The episode ends with Rodman requesting a midseason vacation to Las Vegas, with Jackson approving it over Jordan’s objections. Rodman strutted into Sin City with a beer in hand and rode into the night on a motorcycle, his Bulls teammates already a distant memory.

Best quote: “If anybody needs a vacation, I need a f—ing vacation. If you let this dude go on vacation, we are not going to see him. If you let this dude go to Vegas, we are definitely not going to see him.” — Michael Jordan

This clip from one of Jordan’s interviews was so good that ESPN used it as an episode teaser. Years later, Jordan still struggled to wrap his mind around Jackson’s willingness to make such a concession to Rodman during a title chase. This was before the days of “load management,” but even the most forward-thinking, mental-balance-seeking coach would struggle to justify a three-day bender for any player, let alone a starter on a top contender.

Although Jordan could relate to Rodman’s exhaustion and need to reset, his concerns were justified. Rodman was an integral piece of Chicago’s puzzle — playing more minutes that season than everyone besides Jordan — and the stakes were incredibly high. Jackson was betting that a short hiatus in January would translate to improved focus and effort throughout a long postseason run.

Such an adventure would be untenable in the social media age. Players occasionally miss games for undisclosed personal reasons, but Rodman’s Vegas exploits would have been captured by untold Instagram and Twitter users. His behavior, character and commitment to winning would have been subjected to endless doubt from television pundits. And Jackson would have been skewered for granting him special treatment. The other Bulls would have faced weeks of questions about the trip no matter how well they played.

Funniest moment: Of the three men besides Jackson to coach Jordan in the pros, Collins is the only one to claim a major role in the superstar’s career narrative. His intensity and personal rapport earned Jordan’s respect, as did his willingness to turn over the keys and get out of the way. Player and coach reunited more than a decade after Collins’ departure in Chicago, with Jordan trusting him to oversee his ill-fated two-year stint with the Washington Wizards.

Back in 1986, though, Collins was a 35-year-old rookie coach seeking his first victory on opening night against the New York Knicks at Madison Square Garden. As Collins told it, he was so nervous that he sweated through his suit and chewed through his gum, leaving a gunky film on his mouth late in the game.

That’s when Jordan, still only 23 at the time, came over to the sidelines with a reassuring message.

“Coach, take a drink of water and wipe that stuff off your mouth,” Jordan said, according to Collins’s recollection. “I’m not going to let you lose your first game.”

Indeed, the Bulls won, 108-103, thanks to Jordan’s 50 points.

Collins’s genial, self-effacing style has served him well during his career as a television and radio broadcaster.
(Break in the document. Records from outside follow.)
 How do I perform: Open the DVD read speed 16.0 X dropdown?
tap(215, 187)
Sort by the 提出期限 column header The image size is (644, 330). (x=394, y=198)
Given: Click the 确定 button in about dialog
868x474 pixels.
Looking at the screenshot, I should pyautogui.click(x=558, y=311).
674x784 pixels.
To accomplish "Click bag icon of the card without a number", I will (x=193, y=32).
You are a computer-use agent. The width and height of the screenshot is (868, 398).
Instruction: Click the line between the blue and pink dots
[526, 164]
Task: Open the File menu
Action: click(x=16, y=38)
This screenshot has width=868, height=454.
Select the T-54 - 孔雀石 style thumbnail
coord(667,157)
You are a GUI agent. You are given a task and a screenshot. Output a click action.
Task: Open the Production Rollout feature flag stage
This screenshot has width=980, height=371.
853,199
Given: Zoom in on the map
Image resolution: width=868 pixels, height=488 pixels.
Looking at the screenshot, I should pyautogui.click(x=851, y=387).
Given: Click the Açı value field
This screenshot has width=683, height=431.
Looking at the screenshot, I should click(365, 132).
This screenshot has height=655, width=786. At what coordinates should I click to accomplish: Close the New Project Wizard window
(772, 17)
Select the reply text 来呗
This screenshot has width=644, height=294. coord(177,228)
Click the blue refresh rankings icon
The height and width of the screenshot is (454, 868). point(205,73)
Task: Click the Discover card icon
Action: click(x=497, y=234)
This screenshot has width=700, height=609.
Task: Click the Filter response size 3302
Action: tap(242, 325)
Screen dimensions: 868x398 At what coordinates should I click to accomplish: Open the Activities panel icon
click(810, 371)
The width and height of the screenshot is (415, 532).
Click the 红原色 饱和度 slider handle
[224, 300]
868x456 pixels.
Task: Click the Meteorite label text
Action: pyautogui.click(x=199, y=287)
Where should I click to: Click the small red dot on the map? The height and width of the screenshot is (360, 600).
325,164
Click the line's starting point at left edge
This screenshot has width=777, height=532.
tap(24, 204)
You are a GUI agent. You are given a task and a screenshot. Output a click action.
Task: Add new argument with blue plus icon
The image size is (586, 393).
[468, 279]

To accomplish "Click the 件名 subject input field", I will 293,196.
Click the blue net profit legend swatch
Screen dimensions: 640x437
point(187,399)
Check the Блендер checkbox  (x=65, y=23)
As Jordan’s coach, though, he sought an unrelenting style.

“The greatest respect you can give a great player is to coach him and coach him hard,” Collins said.

Most revealing scene: When the documentary last left Pippen, he was fuming at Krause over management’s refusal to renegotiate his bottom-dollar contract and its public discussion of trade talks. After initially requesting a trade, Pippen’s position softened once time passed and he realized Chicago was not going to move him.

In an exclusive interview from his hotel room during the season, a resigned Pippen explained that he simply had no leverage.

“I knew that it was probably going to come down to me and the team playing hardball,” he said. “I would lose in that situation because they would start to fine me probably. I wasn’t going to let them benefit in that way.”

Already disgusted by his modest salary, Pippen could not stomach the idea of giving back any of it.